I live in Ireland and these sorts of clauses are pretty standard, but I don't know how enforceable they are...there's a lot of nuance. For example, creating a direct competitor will probably put you on shaky ground as it could be argued that you used company trade secrets to gain an advantage.

If you create something completely unrelated it could come down to whether you used any company resources in the process i.e. a company laptop, company email, worked on the project during work hours etc. But even if you create something unrelated and didn't use any company resources that doesn't mean your employer won't try to enforce the clause which could result in a whole bunch of expensive litigation which you probably don't want to have to deal with.

What I have seen work is discussing any side projects (including open source) you're going to work on with your employer first and get written confirmation that they're waiving their right to enforce this clause. They may have legitimate concerns about what you're doing (is it competing with their business, will it be a distraction from your work etc) that you may have to address. This may not work in every case, but usually does.

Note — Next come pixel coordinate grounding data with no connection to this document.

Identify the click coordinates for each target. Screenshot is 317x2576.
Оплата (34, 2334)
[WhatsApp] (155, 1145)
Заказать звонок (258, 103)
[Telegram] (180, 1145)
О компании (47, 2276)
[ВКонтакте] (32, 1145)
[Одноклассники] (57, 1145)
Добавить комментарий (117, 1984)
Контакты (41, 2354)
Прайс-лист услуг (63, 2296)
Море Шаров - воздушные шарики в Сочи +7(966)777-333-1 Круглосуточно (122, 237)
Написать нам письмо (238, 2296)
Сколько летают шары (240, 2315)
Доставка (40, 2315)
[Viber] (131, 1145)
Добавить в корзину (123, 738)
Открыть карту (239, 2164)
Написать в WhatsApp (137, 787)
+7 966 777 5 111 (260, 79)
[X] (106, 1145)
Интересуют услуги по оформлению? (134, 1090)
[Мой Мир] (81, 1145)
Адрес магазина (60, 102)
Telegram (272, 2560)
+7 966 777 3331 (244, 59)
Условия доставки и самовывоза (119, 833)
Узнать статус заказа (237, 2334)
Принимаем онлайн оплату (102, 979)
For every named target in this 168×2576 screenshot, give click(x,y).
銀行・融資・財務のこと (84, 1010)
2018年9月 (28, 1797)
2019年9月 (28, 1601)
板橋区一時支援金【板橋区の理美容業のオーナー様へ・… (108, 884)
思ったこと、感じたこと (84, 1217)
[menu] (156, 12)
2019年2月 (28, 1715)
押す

Ultimately you need a paper trail to ensure you can prove the project wasn't something your employer was paying you for, but as I said if you anticipate your employer enforcing this clause you probably want to think hard about whether you want to have that fight.

The language is ambiguous and childish, nothing like I would expect to find in a legal document written by an adult and meant to be legally binding or even taken seriously.

  "The employee shall shall not be allowed to provide any services to another company and not to run any other business"
This clause sounds like an instruction for the employee's handler.

Also, the employee "shall shall"? wtf?

Or maybe it just applies to Mr. Shall, first name Shall.

If it's just code and there is no money involved, then it's not a business - A business necessarily involves customers and money. Of course company directors will tend to say that side projects are not allowed; they prefer it if their employees don't do (in order to protect the company's interests).
I've had companies try to take my OSS projects. It seems that the smaller the company, the greater the likelihood that they'll try (you can get some real dicks who go on power trips in small companies, whereas larger companies tend to have a bureaucracy tempered by good lawyers and usually cooler heads).

The first rule is: Go to a lawyer and discuss such matters with them. Consultations are cheap. Often you can get clauses you don't like stricken from the contract (I do this all the time, and as a bonus it helps filter out companies that will become a problem in future).

The second rule is: If they refuse to negotiate on the points you don't like, consider working somewhere else.

Caveat: Once the contract has been modified for your specific case, all ambiguous clauses (and there are many that laymen cannot identify as ambiguous) are no longer considered unfavourable towards the employer by default. This is because that one simple change renders the contract as longer being a Standard Form Contract.

https://en.wikipedia.org/wiki/Standard_form_contract

It should be taken seriously, by not remaining at that workplace and seriously looking elsewhere.
The "during work" part is ambiguous. I read this to mean during working hours. The boss seems to be interpreting it as "while employed", so including spare time.

But you don't want to get to the point where legal action is taken to test it.

If you released a competing app to your employer, I'd expect legal action.

I generally refuse to sign contracts that claim ownership over any IP I create out of work (although I would accept it if the IP in question directly relates to my employment).

Even if the company appears to have good will here, you need to be careful. One company I worked at went through a merger. Their lawyers tried to argue that the software I had created in my spare time now belonged to them. The original company would never have done that.

Luckily I had a different contract to the standard one as I had those clauses removed :).